What an Auditor Actually Does
When a company publishes its annual report, it includes a section signed off by an external auditor. That signature tells investors, banks, and regulators that someone independent has reviewed the company’s accounts and found them to be a fair picture of reality. Auditors look for things like inflated revenues, undisclosed debts, and risky financial positions that the company might be hiding from the public. Their independence is supposed to be their greatest asset, because a good auditor reports what it finds even if those findings are uncomfortable for the client paying the bill. In Evergrande’s case, PwC held this responsibility for 14 straight years and never once raised a public concern.
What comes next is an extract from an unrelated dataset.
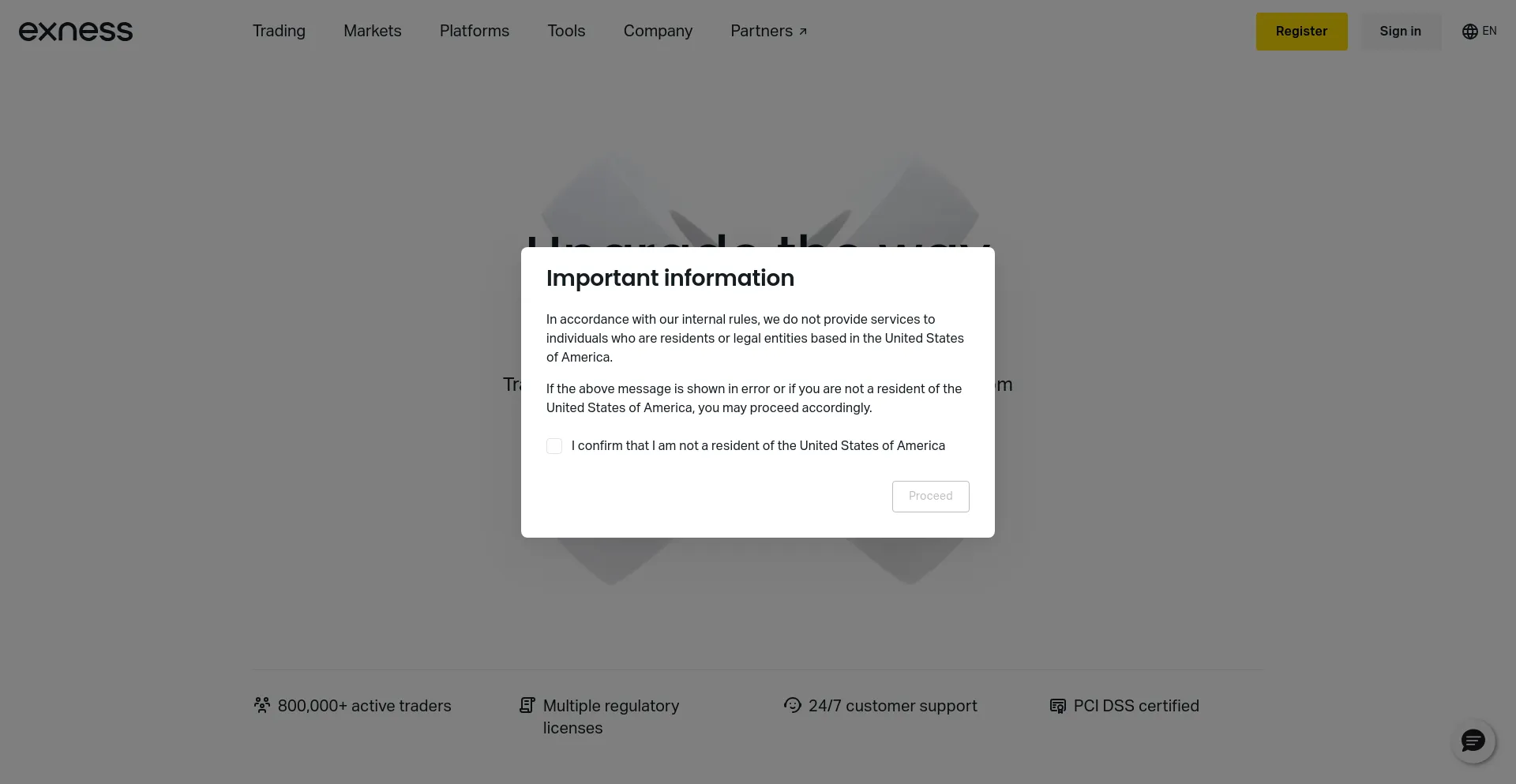This screenshot has height=784, width=1516.
Task: Select the Tools menu item
Action: click(x=566, y=31)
The Rise and Fall of Evergrande
Hui Ka Yan, the founder of Evergrande, built his property empire on a model that seemed brilliant for decades. By borrowing heavily at cheap rates and selling homes before they were even built, he turned a small developer into China’s second-largest property company, eventually owning land reserves totalling 190 square kilometres. By 2021, nearly 90% of homes in China were sold before construction was complete, and that upfront cash kept companies like Evergrande flush with funds to buy more land and start more projects. The problem was that this model required an endless flow of new buyers and cheap credit to keep working. When the Chinese government introduced its “three red lines” policy in 2020, which capped how much debt property companies could carry relative to their assets, Evergrande breached all three limits, banks stopped lending, and by December 2021, the company formally defaulted on its $300 billion debt, setting off a crisis that rippled through a sector that contributes between 20% and 30% of China’s entire GDP.
The Numbers That Were Never What They Seemed
Here is where the auditor’s role becomes the central problem. Evergrande’s subsidiary, Hengda, had been inflating its revenues by approximately $78 billion between 2016 and 2020, creating a false picture of a company growing and thriving when it was actually accumulating a mountain of risk. This fake growth helped Evergrande continue raising money from investors and securing fresh loans from banks who believed the published accounts. All of this happened while PwC was signing off on those accounts year after year. The Chinese Finance Ministry has since held PwC directly responsible for failing to disclose the real financial health of the business, and the firm now faces a fine of approximately 1 billion yuan. That number stings, given that PwC earned only 400 million yuan from Evergrande across those 14 years.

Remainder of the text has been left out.